Input: “Is Aspirin good for cardiovascular function?”
Output (Before GRPO): A response from the base LLM, answering the question “Is Aspirin good for cardio vascular function?”
Output (After GRPO): A response with reasoning leading to the final answer, with a more structured output presented within the answer tags. Additional training can lead to more fine-grained reasoning traces within the reasoning tags.
Evaluation is crucial for assessing the fine-tuned model's performance across multiple dimensions. The core idea is to use an LLM “judge” (e.g. GPT-4o-mini or GPT-4) to score model outputs on multiple axes.
2. Data Structure
Each example should contain:
{
"question": str, # e.g. "What are the risk factors for DVT?"

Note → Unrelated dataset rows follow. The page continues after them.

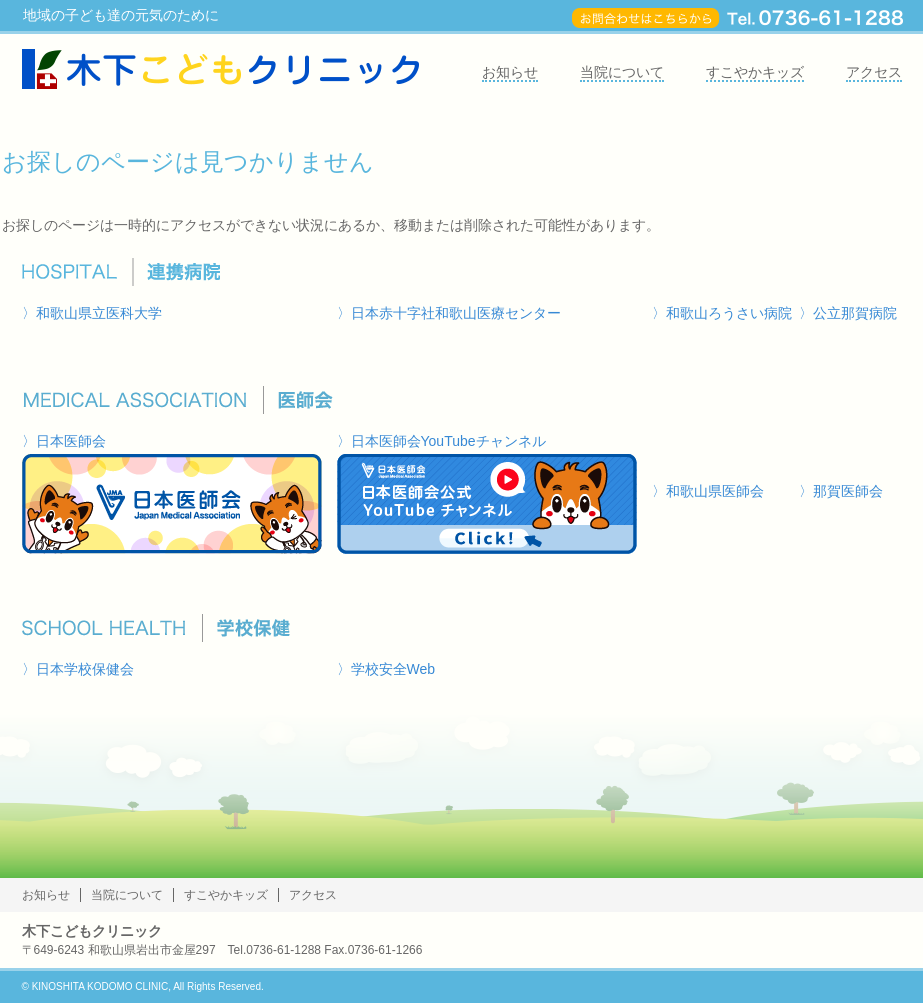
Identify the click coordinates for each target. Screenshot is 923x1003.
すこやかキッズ (755, 72)
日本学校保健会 (85, 669)
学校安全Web (393, 669)
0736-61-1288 (283, 950)
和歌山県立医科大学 (99, 313)
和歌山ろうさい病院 (729, 313)
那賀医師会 (848, 491)
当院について (622, 72)
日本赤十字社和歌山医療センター (456, 313)
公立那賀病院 (855, 313)
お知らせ (510, 72)
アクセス (874, 72)
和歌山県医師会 (715, 491)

"reference_answer": str, # the ground-truth <reasoning>…</reasoning><answer>…</answer>
"system_prompt": SYSTEM_PROMPT
}
Use the judge to score each output (base vs. fine-tuned) on a 1–5 scale across the following metrics:
2. Reasoning Quality
3. Format Adherence
4. Fluency & Clarity
5. Overall Usefulness
Now we compute an Overall Score as the average of the above.

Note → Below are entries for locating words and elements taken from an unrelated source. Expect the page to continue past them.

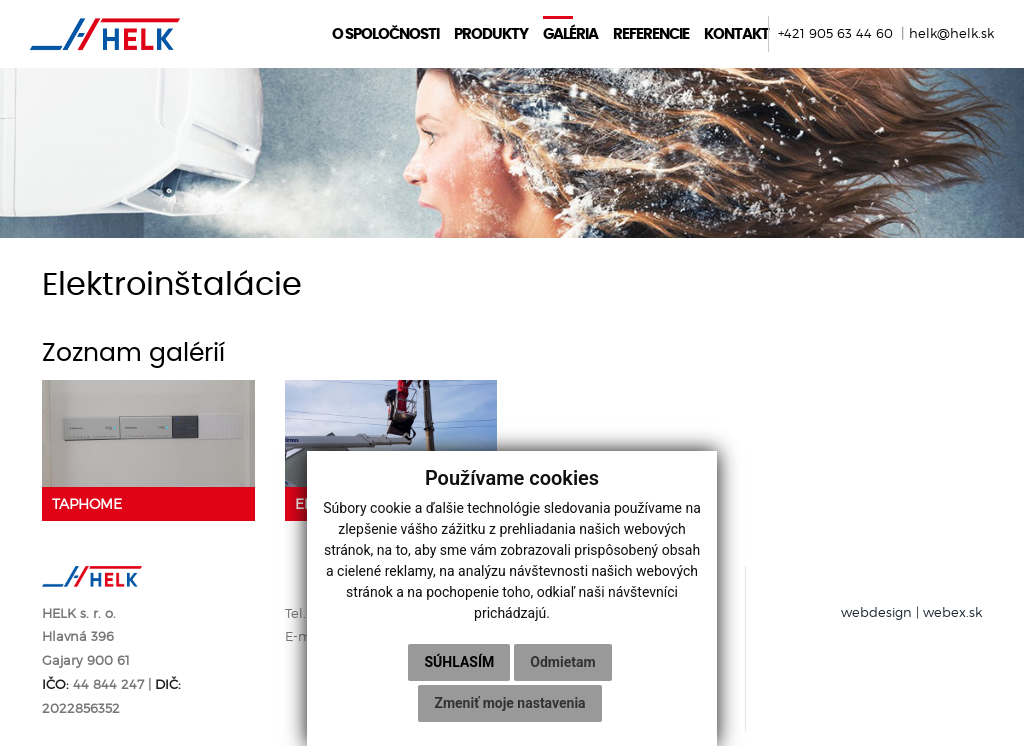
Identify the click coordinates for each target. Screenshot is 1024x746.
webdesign (876, 612)
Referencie (651, 34)
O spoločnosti (385, 34)
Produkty (491, 34)
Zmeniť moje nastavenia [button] (509, 703)
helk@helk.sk (951, 33)
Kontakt (736, 34)
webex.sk (952, 612)
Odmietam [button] (562, 662)
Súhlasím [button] (459, 662)
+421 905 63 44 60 (837, 33)
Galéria (570, 34)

You are a medical expert and evaluator. For each case below, you will see:
- QUESTION: {question}
- REFERENCE: {reference_answer}
- MODEL OUTPUT: {model_output}
Please provide scores (1–5 where 1=poor, 5=excellent):
MEDICAL_SCORE:
REASONING_SCORE:
FORMAT_SCORE:
FLUENCY_SCORE:
USEFULNESS_SCORE:
OVERALL_SCORE: [average of above]
EXPLANATION: [2–3 sentences explaining your scoring]
We sample 100 test cases for statistical power.

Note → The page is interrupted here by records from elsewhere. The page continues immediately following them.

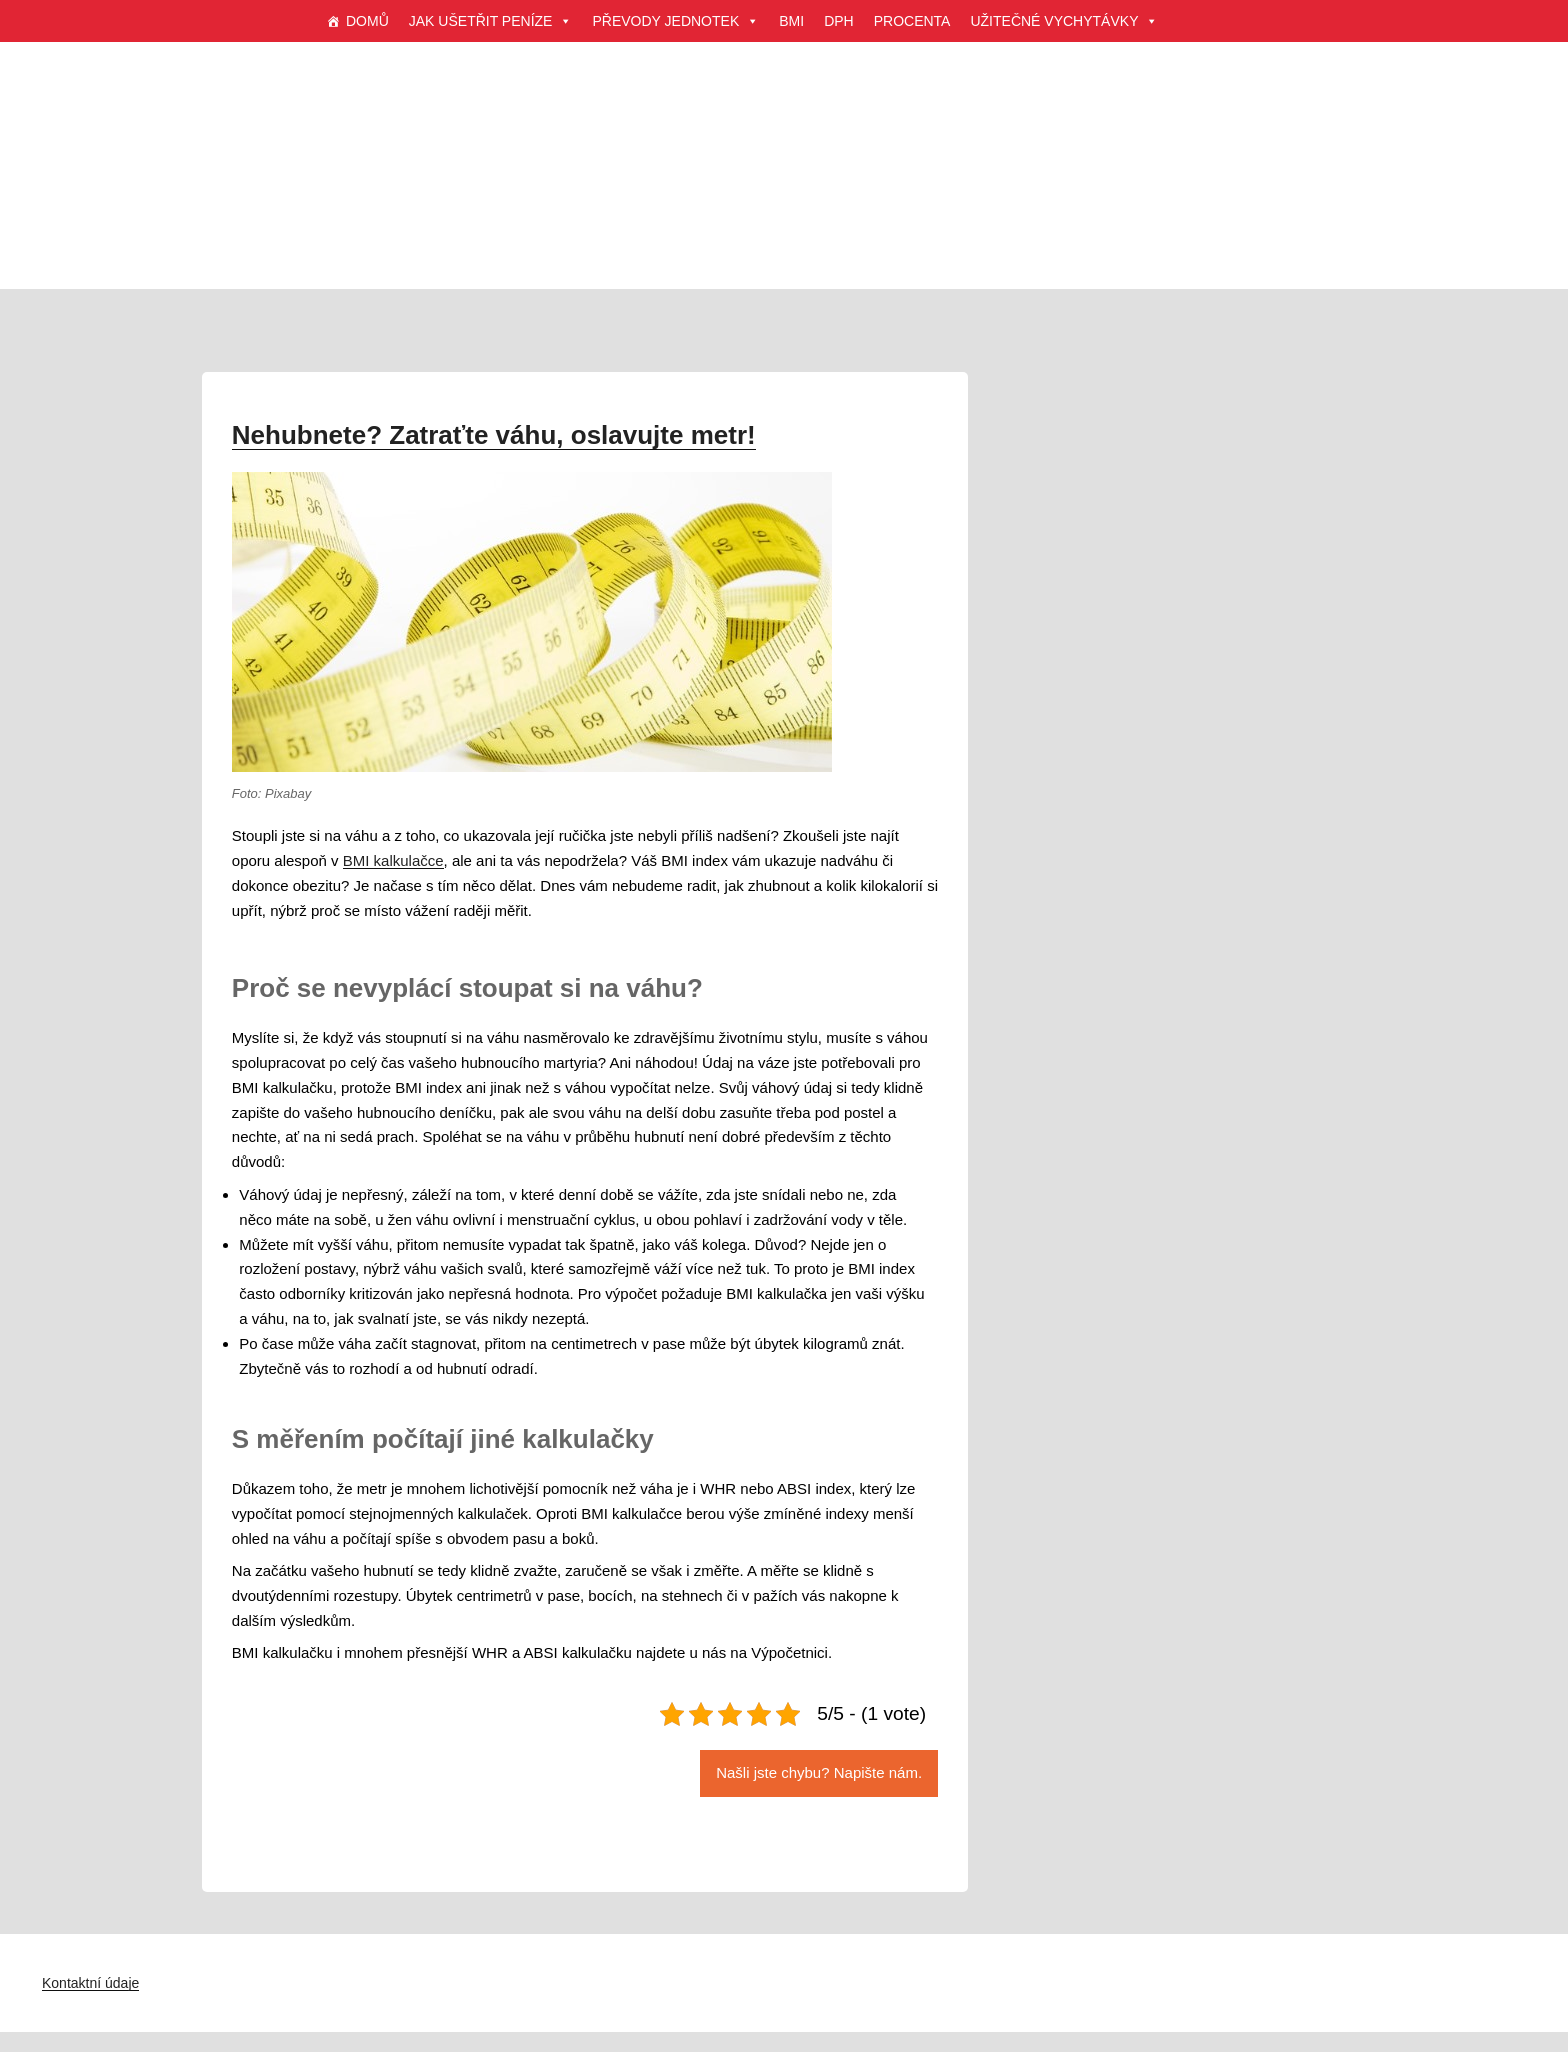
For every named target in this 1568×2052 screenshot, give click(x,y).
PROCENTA (912, 21)
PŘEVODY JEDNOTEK (675, 21)
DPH (839, 21)
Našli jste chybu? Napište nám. (819, 1772)
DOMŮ (367, 21)
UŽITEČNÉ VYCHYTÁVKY (1064, 21)
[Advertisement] (784, 190)
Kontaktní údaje (90, 1983)
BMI (791, 21)
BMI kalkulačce (393, 860)
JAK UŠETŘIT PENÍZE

Δ in Mean Scores: An improvement in scores (e.g., +0.8 → +1.2) on MEDICAL_SCORE or REASONING_SCORE indicates better domain reasoning.
Unsloth provides several options for saving your fine-tuned model, but we’ll focus on the most common use case.
Saving in 16-bit Precision
You can save your fine-tuned model with 16-bit precision using the following command:
# Save to 16-bit precision
model.save_pretrained_merged("model", tokenizer, save_method="merged_16bit")
Pushing to Hugging Face Hub
To share your model with the community or collaborators, you can push it to the Hugging Face Hub using the push_to_hub_merged method. This method allows us to push the model in multiple quantization formats.
# Push to Hugging Face Hub (requires a token)
model.push_to_hub_merged(
"your-username/model-name", tokenizer, save_method="merged_16bit", token="your-token"
)
Saving in GGUF Format for llama.cpp
Unsloth also supports saving your model in GGUF format for use with llama.cpp:
#Saving in GGUF Format for llama.cpp
model.push_to_hub_gguf(
"your-username/model-name",
tokenizer,
quantization_method=["q4_k_m", "q8_0", "q5_k_m"],
token="your-token",
)
The GGUF files can be used with llama.cpp or UI-based systems like Jan or Open WebUI.